+Venture North

Disruptive Technologies in Water: +Venture North


A session at the inaugural +Venture North conference hosted by NVNG in October addressed trends in the water-tech space, how startups are leveraging research to solve global problems, and how Milwaukee is working towards becoming an “NSF Resiliency Innovation Engine.”

Social Impact Capital’s Sarah Cone discussed the power of impact investing followed by a fireside chat with Jon Czas, founder of startup Trident Desalination and Jim Stern, EVP at A. O. Smith and Chair at The Water Council.

We asked Ayrton Bryan, sustainability project manager at Rockwell Automation what some of his key takeaways from the session were.

Ayrton Bryan, Sustainability Project Manager at Rockwell Automation

Water, the essence of life, sustains our planet and its inhabitants.
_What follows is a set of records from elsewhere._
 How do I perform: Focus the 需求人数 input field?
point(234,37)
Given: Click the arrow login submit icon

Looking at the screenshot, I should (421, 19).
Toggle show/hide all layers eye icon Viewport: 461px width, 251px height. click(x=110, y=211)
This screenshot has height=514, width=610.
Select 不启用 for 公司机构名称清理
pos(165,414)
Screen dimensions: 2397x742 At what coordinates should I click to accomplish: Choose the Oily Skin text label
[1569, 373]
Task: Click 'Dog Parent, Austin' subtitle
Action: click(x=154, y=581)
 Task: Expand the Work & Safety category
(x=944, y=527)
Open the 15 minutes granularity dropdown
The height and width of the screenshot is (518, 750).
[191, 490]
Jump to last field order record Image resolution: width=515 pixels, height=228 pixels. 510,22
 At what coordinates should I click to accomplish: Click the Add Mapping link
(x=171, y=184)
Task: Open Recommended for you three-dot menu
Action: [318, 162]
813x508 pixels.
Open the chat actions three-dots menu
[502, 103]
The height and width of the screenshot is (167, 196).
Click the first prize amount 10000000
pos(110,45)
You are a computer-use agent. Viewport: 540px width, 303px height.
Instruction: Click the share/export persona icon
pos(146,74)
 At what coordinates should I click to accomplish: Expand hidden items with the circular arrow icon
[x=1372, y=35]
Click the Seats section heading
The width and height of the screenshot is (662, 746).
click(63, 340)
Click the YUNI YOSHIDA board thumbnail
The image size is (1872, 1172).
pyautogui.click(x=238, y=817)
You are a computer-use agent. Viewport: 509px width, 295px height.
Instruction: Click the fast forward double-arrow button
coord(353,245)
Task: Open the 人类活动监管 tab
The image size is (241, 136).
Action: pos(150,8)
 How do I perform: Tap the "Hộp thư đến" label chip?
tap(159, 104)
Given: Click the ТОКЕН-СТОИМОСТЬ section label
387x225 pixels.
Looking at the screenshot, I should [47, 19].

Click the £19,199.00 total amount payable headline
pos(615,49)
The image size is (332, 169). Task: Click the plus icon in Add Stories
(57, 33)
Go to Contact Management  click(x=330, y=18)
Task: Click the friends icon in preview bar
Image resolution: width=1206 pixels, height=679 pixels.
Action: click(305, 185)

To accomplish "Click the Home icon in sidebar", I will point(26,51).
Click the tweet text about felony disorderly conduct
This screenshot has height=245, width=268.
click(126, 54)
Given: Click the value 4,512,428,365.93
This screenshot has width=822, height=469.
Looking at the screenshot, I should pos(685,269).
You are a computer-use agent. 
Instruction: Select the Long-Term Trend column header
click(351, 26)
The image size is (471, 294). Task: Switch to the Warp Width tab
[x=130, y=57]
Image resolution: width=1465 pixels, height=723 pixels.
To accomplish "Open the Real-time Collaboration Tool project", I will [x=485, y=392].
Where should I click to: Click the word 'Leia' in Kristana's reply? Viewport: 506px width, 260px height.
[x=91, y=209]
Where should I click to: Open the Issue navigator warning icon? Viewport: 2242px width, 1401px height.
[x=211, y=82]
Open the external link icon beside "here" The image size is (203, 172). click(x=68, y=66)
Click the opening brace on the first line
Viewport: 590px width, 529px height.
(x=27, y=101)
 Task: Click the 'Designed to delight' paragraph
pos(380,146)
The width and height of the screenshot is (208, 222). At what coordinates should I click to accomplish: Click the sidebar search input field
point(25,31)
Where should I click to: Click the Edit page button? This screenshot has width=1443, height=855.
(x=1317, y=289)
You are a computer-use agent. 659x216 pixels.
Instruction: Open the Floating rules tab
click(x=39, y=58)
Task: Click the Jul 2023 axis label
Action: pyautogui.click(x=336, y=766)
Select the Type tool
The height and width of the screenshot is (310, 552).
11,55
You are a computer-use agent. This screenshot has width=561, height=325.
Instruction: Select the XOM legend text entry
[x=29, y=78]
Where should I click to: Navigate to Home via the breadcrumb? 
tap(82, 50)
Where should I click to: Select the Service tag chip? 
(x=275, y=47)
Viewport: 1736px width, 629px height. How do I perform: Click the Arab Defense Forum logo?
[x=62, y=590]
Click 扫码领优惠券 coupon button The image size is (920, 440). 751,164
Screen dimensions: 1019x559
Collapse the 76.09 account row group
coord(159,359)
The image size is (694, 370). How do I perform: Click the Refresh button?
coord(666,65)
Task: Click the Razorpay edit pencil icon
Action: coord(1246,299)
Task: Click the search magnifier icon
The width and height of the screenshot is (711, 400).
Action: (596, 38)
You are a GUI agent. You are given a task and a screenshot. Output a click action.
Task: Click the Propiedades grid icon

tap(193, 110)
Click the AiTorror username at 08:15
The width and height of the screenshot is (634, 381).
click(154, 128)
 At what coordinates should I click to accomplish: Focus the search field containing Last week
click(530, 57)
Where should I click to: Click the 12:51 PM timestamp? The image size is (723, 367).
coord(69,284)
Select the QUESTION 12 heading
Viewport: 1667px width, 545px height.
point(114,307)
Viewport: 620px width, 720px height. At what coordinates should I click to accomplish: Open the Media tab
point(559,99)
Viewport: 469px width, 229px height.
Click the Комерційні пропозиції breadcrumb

Yet, our relationship with this precious resource has been complex, marked by challenges stemming from scarcity, contamination, and access disparities.

The Current Water Landscape

Across the globe, communities face diverse water-related issues. Some regions grapple with scarcity due to climate change and population growth, while others confront pollution from industrial activities or aging infrastructure. These challenges necessitate a proactive and innovative approach to safeguard our water resources for future generations.

The Rise of Water Innovation

Thankfully, innovation has become a driving force in addressing these challenges. Technology and nature both play a critical role in this process, and VCs play a critical role in enabling both.

Innovative technologies play a pivotal role in revolutionizing water management. Solutions such as advanced filtration systems, nanotechnology-based purification methods, and as we learned in the session, chemical-based desalinization are critical to combating this task.

Nature based solutions based in biomimicry (drawing inspiration from natural ecosystems) has led to the development of innovative systems like green infrastructure and biomimetic desalination methods, mimicking natural processes to purify water sustainably.

Who is going to make these big bets? Companies often have quarterly earnings tying them down, while grant funding can often require a few too many requirements for early-stage startups. This is where VCs play a critical, early role in building momentum. The connections, research and backgrounds of many VCs would add a piece of the puzzle that has been traditionally missing from Wisconsin for too long. There is no area in the US positioned better for water innovation—let’s get some new faces mixed in to build teams that can win this and make Wisconsin a beacon of hope for the water constrained, before it’s too late!